• PROBLEMS TO SOLVE:
#1 Name every person mentioned by name in the article on the BCG vaccine in Welsh schools.
#2 Transcribe the passage of the article on the BCG vaccine in Welsh schools starting at "But Wales has" and ending at "should be reinstated.".
#3 According to the article on the BCG vaccine in Welsh schools, in what month and year did the JCVI advise the Westminster Government to stop vaccinating secondary pupils?
[Opening PASSAGE PROVIDED section]
AN URGENT review of whether the BCG tuberculosis jab should be reinstated in schools across Wales has been called for this week.

Mounting support for the return of the vaccination programme comes after three cases of the potentially life-threatening infection were reported in three months within the borders - two of which affected school staff and children.

The calls also have the backing of doctors, some of whom say the decision to stop the BCG vaccination in schools may have been made too soon.

Janet Ryder, the Assembly’s shadow education spokesperson, has now written to Edwina Hart, Wales’s health minister, urging the review. And it emerged this week that a review also has widespread support from teaching unions.

“We are reaching a stage where we need to find out if we are providing adequate protection for our young people,” Ms Ryder said.

The independent Joint Committee on Vaccination and Immunisation (JCVI) advised the Westminster Government to stop vaccinating secondary pupils in July 2005, in favour of an improved, targeted programme to tackle the infection, which attacks the lungs.

Now only higher-risk groups, including infants whose parents or grandparents were born in countries with high TB rates and those who live or work in areas with a high incidence of the disease are vaccinated. There are no such areas in Wales, which has among the lowest proportions of UK cases.

But Wales has seen confirmation of TB in three areas since April, including a childminder and four children from Ely in Cardiff, as well as four children at Gorseinon infants and junior school near Swansea. Earlier this month, a member of staff at Holywell high school in Flintshire was also off sick with the disease.

Dr Bill Harris, a GP in Pontypridd, said he does not know why the schools vaccination programme was stopped in 2005. He believes the scheme was ended prematurely and that it should be reinstated.

“It would take some convincing as to why it shouldn’t be reintroduced,” he said.

Anna Brychan, director of the National Association of Head Teachers Cymru, said that although its return would represent a burden on schools, bringing back the BCG may be “better than having to face the uncertainty and worry which some schools have already had to deal with after recent outbreaks”.
[Closing PASSAGE PROVIDED section]
[Opening INFORMATION SHOWN section]
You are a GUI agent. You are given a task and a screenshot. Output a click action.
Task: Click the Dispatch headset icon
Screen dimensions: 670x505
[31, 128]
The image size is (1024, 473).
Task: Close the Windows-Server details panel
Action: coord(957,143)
[Closing INFORMATION SHOWN section]
• SOLUTIONS IN ORDER:
#1
Janet Ryder
Edwina Hart
Dr Bill Harris
Anna Brychan

#2
But Wales has seen confirmation of TB in three areas since April, including a childminder and four children from Ely in Cardiff, as well as four children at Gorseinon infants and junior school near Swansea. Earlier this month, a member of staff at Holywell high school in Flintshire was also off sick with the disease.

Dr Bill Harris, a GP in Pontypridd, said he does not know why the schools vaccination programme was stopped in 2005. He believes the scheme was ended prematurely and that it should be reinstated.

#3 July 2005